Страница 9 из 25
Полуночные споры не знали исхода…
И всё равно отец раздражал Андрея. Раздражали его привычки, оставшиеся прежними. Например, барабанить пальцами по столу. В результате многолетнего барабанничания пальцы у отца уподобились сухим барабанным палочкам. Тревожный рассыпчатый стук вдруг разносился по квартире, и Андрей каждый раз вздрагивал. Не нравилось ему и то, что отец каждое утро делает зарядку и каждое утро стыдит его, Андрея, за то, что тот зарядки не делает. Не нравились Андрею и задумчивые взгляды, которые отец время от времени бросал на него, когда, как тому казалось, Андрей этого не замечает. Андрей же замечал всё. Затаённая грусть сквозила во взглядах отца и некоторое даже любопытство. А иногда он принимался расспрашивать Андрея, что за ребята с ним учатся, чем вообще нынче интересуются молодые люди, чувствуют ли какие широчайшие перспективы открываются перед ними, ведь всё недоброе осталось позади и теперь им жить и строить новую жизнь! Как хочется, говорил отец, сбросить годков тридцать и начать жизнь заново!
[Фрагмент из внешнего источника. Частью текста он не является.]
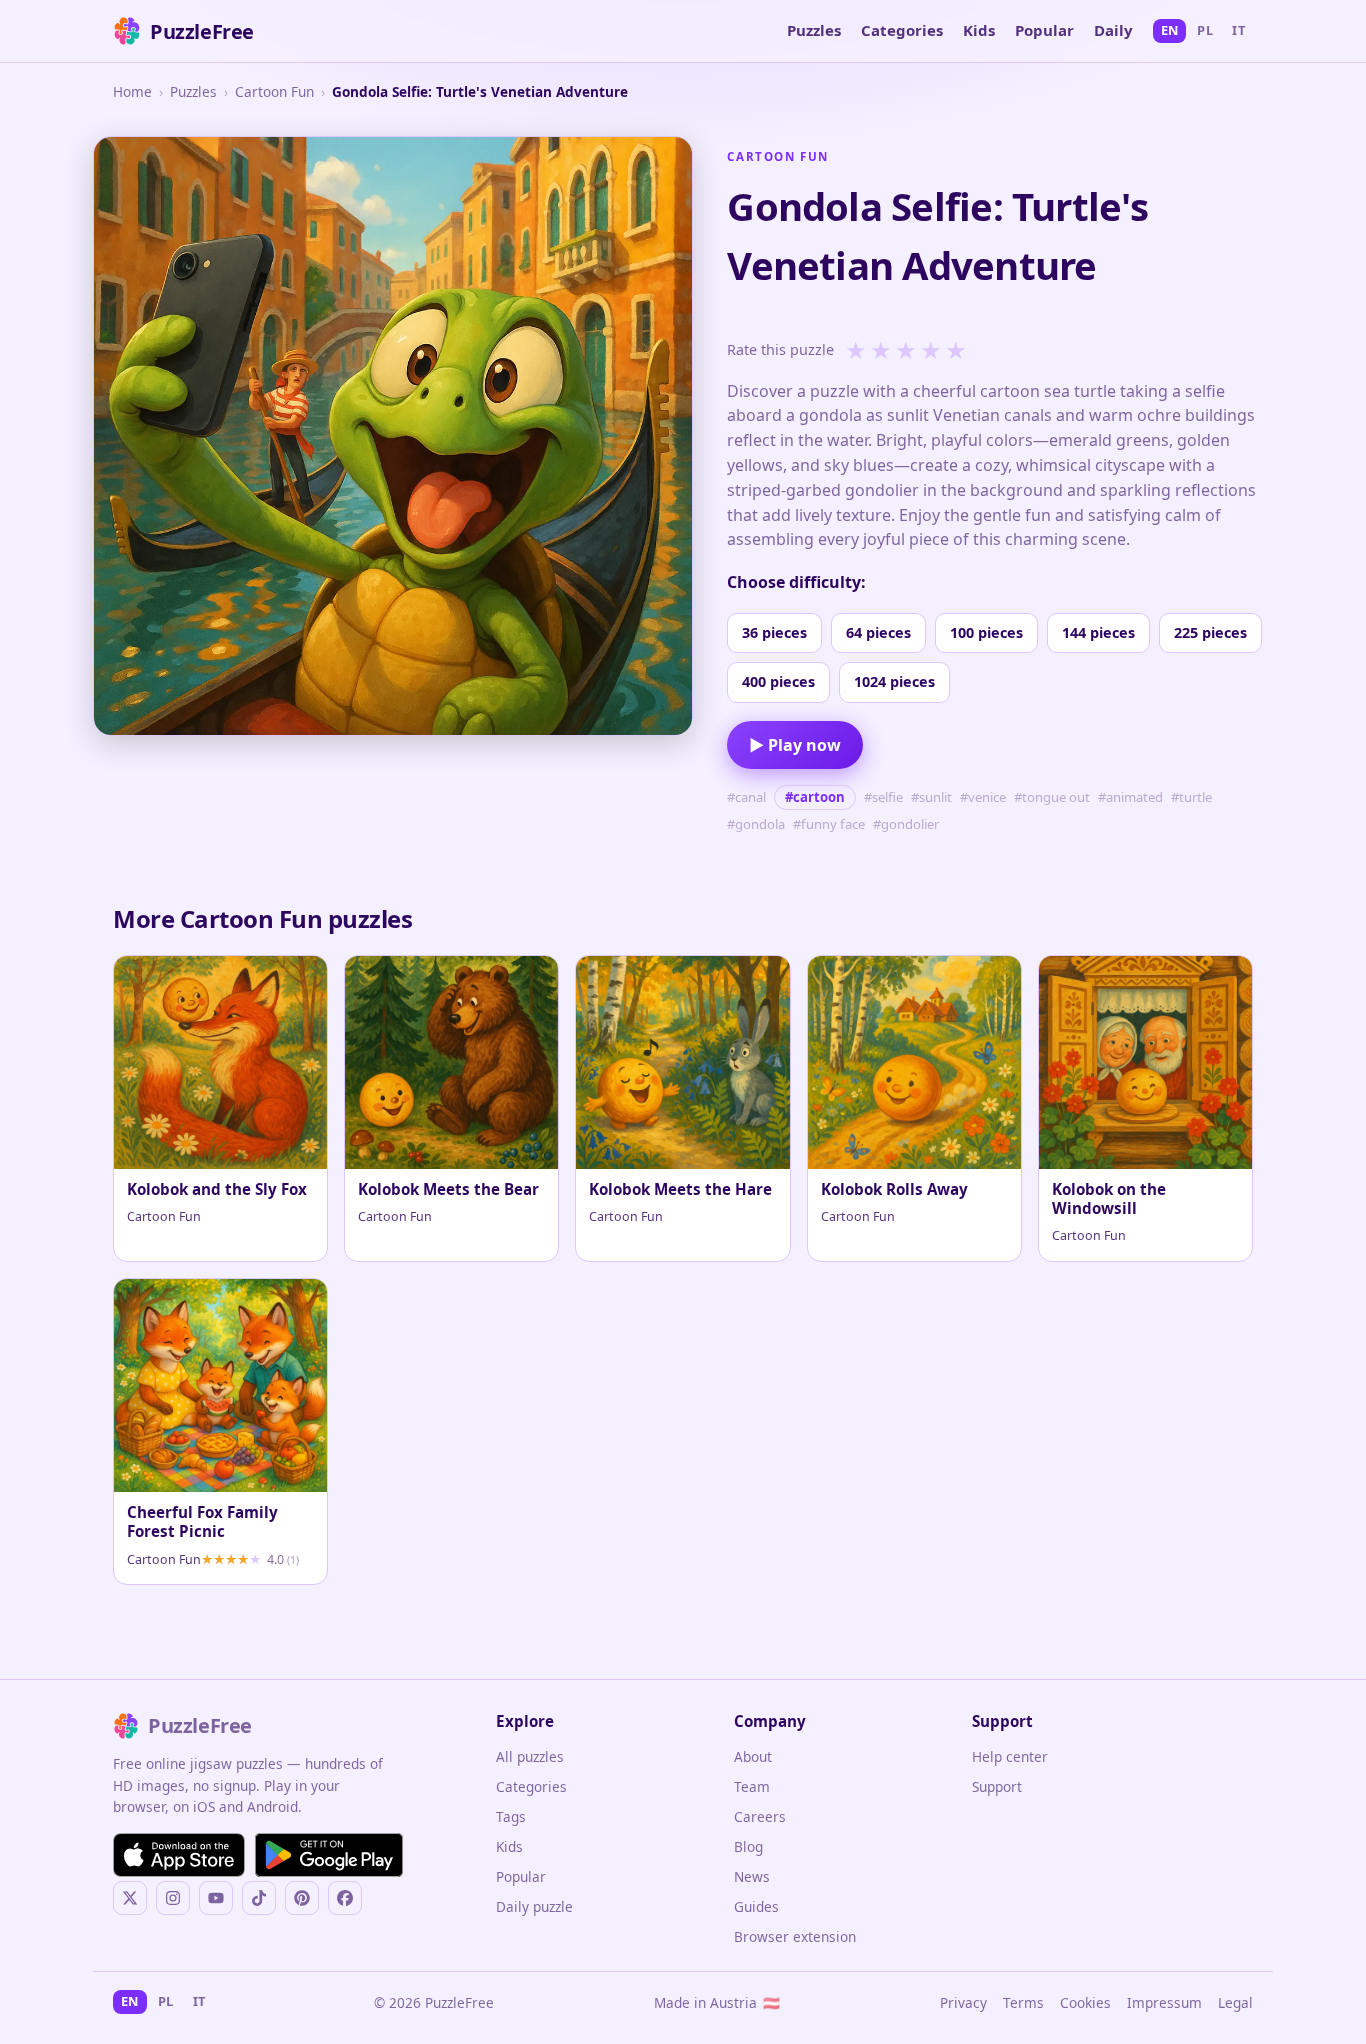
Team (752, 1786)
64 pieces (878, 632)
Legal (1235, 2002)
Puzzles (814, 30)
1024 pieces (894, 681)
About (753, 1756)
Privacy (963, 2002)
Неужели вы, молодые, не чувствуете, спрашивал отец, что ветер перемен наполняет паруса? Андрей молчал, потому что не желал и не мог доверить отцу то, чем жил, — иное. Для отца с его прямолинейными, обнажающими голую суть, мыслями иное попросту не существовало — Андрей это чувствовал. Если он резко обрывал вредного юношу, так убедительно и тонко философствующего об архитектуре, сводил всё к примитиву — необходимости жить и работать, — то что для него иное? Дурь, блажь, галиматья! Андрей ненавидел отцовскую прямолинейность, бежал от неё, как от разящего меча. Именно с подобной прямолинейностью иное вело незримый бой, накапливало силы, и Андрей верил, что его иное рано или поздно окажется сильнее своего антипода — отцовской прямолинейности. Андрей уходил от разговоров с отцом, не желал думать о ветре перемен. Две страсти — к Анюте и к рисованию — переполняли его. Пусть себе ветер перемен гуляет где-то там, за горизонтом.
Пока же прочь уносились последние майские дни. Светило солнце, и так быстро летело время, что Андрею казалось: сквозь глаза, сквозь пальцы скользит солнечная пряжа дней. Набегало лето, а значит, разлука с Анютой…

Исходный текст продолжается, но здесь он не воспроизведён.